- About this task -
Whenever a line contains the string "will", copy it out of the entries.

- Collected data -
++++++++++

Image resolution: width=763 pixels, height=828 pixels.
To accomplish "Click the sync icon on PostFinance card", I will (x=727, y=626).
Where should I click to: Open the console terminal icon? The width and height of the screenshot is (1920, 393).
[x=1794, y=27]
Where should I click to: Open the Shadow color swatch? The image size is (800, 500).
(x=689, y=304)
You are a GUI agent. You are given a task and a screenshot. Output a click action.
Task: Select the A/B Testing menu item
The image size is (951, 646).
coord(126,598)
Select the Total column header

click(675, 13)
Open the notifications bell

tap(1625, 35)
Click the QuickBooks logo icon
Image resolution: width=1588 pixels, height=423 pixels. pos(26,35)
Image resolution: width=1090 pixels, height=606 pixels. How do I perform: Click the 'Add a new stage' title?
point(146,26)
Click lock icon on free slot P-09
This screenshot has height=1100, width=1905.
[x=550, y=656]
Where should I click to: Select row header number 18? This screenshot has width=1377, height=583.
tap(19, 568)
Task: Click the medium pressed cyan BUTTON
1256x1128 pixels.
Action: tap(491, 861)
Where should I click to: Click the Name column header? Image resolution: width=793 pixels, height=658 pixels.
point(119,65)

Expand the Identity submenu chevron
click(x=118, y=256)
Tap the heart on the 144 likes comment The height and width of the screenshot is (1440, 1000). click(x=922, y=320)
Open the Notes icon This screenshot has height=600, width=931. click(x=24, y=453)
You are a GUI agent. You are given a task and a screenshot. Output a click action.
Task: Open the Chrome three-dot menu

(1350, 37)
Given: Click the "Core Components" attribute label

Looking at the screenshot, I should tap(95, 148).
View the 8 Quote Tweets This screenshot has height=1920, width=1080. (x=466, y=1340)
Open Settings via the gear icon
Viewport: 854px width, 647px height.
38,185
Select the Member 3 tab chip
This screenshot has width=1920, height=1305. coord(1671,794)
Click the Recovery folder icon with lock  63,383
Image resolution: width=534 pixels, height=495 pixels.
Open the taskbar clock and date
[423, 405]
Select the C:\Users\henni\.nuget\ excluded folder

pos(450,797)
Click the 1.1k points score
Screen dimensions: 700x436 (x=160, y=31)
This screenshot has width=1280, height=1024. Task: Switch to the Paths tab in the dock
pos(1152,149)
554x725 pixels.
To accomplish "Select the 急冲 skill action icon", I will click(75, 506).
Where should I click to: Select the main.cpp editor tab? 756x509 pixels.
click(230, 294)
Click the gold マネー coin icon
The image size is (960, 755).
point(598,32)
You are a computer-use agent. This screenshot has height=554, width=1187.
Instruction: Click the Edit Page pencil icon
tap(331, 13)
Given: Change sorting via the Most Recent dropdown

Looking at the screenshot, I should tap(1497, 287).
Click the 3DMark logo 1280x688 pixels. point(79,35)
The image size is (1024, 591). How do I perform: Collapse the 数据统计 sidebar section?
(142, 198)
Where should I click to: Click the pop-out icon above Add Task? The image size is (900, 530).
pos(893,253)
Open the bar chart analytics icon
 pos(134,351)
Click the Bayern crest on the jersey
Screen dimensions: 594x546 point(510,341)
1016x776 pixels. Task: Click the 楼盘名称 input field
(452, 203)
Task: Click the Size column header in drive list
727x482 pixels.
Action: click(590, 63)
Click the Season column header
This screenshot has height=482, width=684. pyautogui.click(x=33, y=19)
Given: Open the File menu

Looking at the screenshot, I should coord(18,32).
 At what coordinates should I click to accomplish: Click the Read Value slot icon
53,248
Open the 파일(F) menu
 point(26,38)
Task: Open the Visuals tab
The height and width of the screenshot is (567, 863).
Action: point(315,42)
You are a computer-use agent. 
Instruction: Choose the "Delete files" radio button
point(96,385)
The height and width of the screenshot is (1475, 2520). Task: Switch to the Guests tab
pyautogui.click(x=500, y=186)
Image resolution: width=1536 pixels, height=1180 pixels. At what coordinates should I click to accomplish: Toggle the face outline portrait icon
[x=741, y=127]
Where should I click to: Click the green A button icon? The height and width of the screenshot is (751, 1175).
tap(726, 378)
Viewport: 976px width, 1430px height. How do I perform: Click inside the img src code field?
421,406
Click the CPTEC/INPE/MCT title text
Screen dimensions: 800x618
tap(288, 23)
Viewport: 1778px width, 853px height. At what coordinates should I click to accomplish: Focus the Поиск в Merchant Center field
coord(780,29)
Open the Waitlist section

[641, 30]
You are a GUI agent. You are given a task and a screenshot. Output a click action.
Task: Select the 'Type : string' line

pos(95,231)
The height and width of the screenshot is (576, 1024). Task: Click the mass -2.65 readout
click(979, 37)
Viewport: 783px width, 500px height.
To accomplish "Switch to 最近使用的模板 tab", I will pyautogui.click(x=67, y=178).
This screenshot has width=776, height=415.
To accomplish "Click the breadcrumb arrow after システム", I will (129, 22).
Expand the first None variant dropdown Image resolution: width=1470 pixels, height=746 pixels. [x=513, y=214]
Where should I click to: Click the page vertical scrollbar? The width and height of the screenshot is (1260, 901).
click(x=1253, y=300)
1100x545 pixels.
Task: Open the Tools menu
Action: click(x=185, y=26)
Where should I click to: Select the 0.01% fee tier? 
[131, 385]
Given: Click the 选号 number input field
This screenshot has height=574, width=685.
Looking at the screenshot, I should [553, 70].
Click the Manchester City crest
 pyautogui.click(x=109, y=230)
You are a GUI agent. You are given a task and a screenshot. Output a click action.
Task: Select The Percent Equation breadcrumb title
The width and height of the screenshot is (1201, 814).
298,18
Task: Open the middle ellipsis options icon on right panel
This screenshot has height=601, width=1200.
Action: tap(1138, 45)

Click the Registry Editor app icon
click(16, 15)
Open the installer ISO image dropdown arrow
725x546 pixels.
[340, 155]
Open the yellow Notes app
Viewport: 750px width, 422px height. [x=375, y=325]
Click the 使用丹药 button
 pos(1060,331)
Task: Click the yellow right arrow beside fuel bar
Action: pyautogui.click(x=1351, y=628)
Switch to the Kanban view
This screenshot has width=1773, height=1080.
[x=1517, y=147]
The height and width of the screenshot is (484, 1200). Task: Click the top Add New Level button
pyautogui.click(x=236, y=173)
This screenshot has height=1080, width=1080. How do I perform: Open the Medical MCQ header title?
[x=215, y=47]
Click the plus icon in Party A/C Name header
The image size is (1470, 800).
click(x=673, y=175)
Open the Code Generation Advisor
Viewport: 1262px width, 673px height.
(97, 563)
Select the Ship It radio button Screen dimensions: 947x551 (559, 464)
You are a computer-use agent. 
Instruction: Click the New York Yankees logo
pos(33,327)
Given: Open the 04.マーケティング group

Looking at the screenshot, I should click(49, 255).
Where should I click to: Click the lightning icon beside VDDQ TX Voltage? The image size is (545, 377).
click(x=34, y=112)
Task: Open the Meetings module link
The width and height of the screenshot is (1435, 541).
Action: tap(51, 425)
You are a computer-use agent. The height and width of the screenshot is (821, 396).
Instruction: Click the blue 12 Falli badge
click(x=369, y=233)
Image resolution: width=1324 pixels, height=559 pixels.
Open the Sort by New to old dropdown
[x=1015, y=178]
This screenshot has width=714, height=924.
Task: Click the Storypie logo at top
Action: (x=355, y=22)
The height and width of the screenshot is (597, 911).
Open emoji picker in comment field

++++++++++

- Written answer -
To accomplish "Click the sync icon on PostFinance card", I will (x=727, y=626).
To accomplish "Select the 急冲 skill action icon", I will click(75, 506).
To accomplish "Switch to 最近使用的模板 tab", I will pyautogui.click(x=67, y=178).
To accomplish "Click the breadcrumb arrow after システム", I will (129, 22).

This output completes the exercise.